Hamlet perceives the ghost of his murdered father and hears his demand for justice.
But is it real? Can the young man trust his midnight vision? How can he prove to himself that the ghost speaks true? This force from beyond the shaky peace of day-to-day life has confirmed something that the prince vaguely suspected. But how to make sense of it? What really happened?
The drama of the play then unfolds, and the royal family convulses through a confused agony of reckoning.
—
At 35 years of age, Chris O’Leary had fond childhood memories of Father Leroy Valentine. Two-and-a-half decades earlier, Father Valentine had made the young Chris feel special, paid attention to him, gave him fun things to do–when Chris’ father was distracted making partner at his law firm.
But something was rotten in the Denmark of Chris’ grown-up soul. He had anxiety about living in his hometown of St. Louis, but he couldn’t move away for good, either. He had zig-zagged through his twenties, never quite settling down and developing his career.
In March of 2002, after the Boston Globe uncovered the decades’-long sex-abuse cover-up in the Archdiocese of Boston, the New York Times ran an article on the subject. The article mentioned Father Leroy Valentine of St. Louis. Father groomed his victims by paying special attention to them when their dads were absent. He started with wrestling and proceeded to sodomy. (The article also mentioned that Valentine denied having done anything wrong.)
Chris saw the article, reprinted in a St.
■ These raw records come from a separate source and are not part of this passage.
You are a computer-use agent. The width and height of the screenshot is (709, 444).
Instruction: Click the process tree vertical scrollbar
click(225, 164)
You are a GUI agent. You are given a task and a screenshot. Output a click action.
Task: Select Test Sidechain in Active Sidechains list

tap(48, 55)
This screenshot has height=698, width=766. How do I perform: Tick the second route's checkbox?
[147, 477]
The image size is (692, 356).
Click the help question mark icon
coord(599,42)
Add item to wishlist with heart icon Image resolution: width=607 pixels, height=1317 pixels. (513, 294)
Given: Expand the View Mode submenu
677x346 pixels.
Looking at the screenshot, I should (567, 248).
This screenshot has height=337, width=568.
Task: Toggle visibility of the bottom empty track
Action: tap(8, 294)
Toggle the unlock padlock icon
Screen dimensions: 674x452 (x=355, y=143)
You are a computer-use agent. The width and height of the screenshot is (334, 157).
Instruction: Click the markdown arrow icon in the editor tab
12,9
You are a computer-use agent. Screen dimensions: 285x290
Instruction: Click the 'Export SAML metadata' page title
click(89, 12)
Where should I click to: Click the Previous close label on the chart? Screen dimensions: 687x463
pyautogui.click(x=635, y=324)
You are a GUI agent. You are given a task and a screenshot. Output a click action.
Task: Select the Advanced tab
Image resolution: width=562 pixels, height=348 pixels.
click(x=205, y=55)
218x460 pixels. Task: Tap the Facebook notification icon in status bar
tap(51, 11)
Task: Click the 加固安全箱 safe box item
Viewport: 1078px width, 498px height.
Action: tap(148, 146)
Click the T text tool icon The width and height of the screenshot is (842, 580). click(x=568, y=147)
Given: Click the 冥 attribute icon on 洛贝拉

Louis paper. He wondered, ‘Might Father V have abused me, and I can’t clearly remember? But he’s one of my favorite people on earth! How could he have done that?’
Chris called the Archdiocese of St. Louis. The new auxiliary bishop, Timothy Dolan, called him back. Chris’ old friend. Father Dolan had lived in the parish rectory with Father Valentine, when Chris was finishing elementary school.
“Bishop Dolan, maybe Father V molested me? I have memories of wrestling moves that touched my privates, and of being on Father V’s couch…”
“No way, Chris! I know Father Valentine–have known him since seminary. He could never do anything like what they say he did.”
So Chris thought: Ok, that’s that. Cross that one off the list of possible reasons why I can’t think straight, or remain calm with my wife and kids, or get along with my older boss. My memories, thank God, do not mean that I was molested by my favorite priest. Phew. Maybe I have Asperger’s or adult ADHD.
Case closed? No. The Hamlet’s ghost within Chris would not–could not–tolerate a heinous crime passing into forgetfulness and oblivion.
Chris had a panic attack at his daughter’s first confession. Then at his son’s first confession a couple years later. Then he saw an altar boy in a cassock and surplice–like he himself had worn, serving for Father V years earlier–and Chris had a psychological meltdown worthy of Prince Hamlet himself.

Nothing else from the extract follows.